[Text under study]
------------------------------------------------

For a foreign employer placing a small team, meeting these quotas independently is difficult — another reason the EOR route is common.
Tax and social security
The Gulf’s tax appeal is real: no personal income tax in any of the three. Expats are essentially outside the social-security systems — in the UAE only the small employee-funded ILOE unemployment premium applies; in Saudi Arabia expats attract just a 2% employer-paid occupational-hazard contribution; in Qatar there is no pension but the employer owes end-of-service gratuity of at least three weeks’ basic pay per year of service. Social-security contributions (GPSSA, GOSI, GRSIA) apply to nationals, not expats.
Hiring across the GCC without an entity
Because sponsorship requires a local licence, the practical choice is to set up an entity in each country — months of licensing and capital — or to use an Employer of Record that already holds entities in the UAE, Saudi Arabia and Qatar. The EOR becomes the legal sponsor, secures the work permit and residence ID, runs WPS-compliant payroll, and absorbs the Emiratisation/Nitaqat/Qatarisation exposure — onboarding in weeks. Talk to our GCC team to map the right route per country.
Frequently asked questions
Do you need a local entity to sponsor a work visa in the UAE, Saudi Arabia or Qatar?

------------------------------------------------

[Stored data]
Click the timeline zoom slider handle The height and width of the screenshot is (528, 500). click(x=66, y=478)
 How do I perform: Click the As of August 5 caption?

------------------------------------------------

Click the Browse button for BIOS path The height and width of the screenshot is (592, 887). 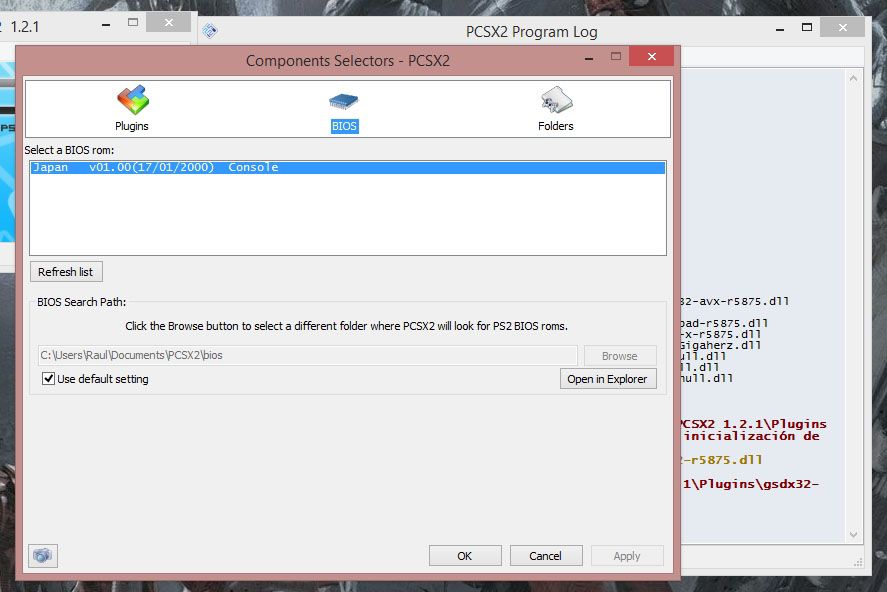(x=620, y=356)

------------------------------------------------

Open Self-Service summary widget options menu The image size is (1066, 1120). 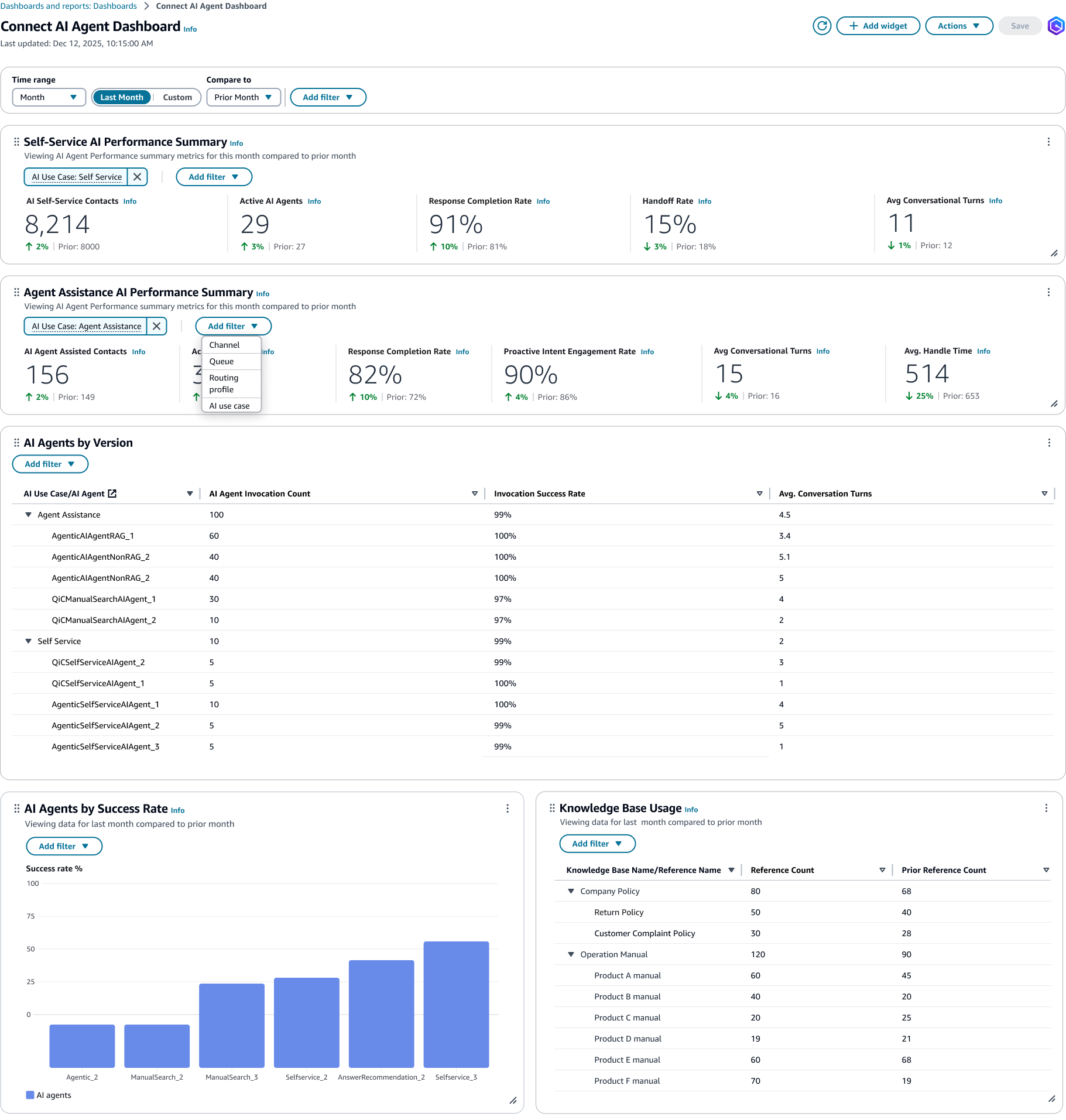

------------------------------------------------

[Task set]
1: Rewrite the part of the text on GCC hiring starting with "For a foreign" and going on through "nationals, not expats.", changing "quotas" to "targets".
2: Translate this sentence from the text on GCC hiring into Spanish: "The Gulf’s tax appeal is real: no personal income tax in any of the three."

[Completed exercise]
1:
For a foreign employer placing a small team, meeting these targets independently is difficult — another reason the EOR route is common.
Tax and social security
The Gulf’s tax appeal is real: no personal income tax in any of the three. Expats are essentially outside the social-security systems — in the UAE only the small employee-funded ILOE unemployment premium applies; in Saudi Arabia expats attract just a 2% employer-paid occupational-hazard contribution; in Qatar there is no pension but the employer owes end-of-service gratuity of at least three weeks’ basic pay per year of service. Social-security contributions (GPSSA, GOSI, GRSIA) apply to nationals, not expats.

2: El atractivo fiscal del Golfo es real: no hay impuesto sobre la renta personal en ninguno de los tres.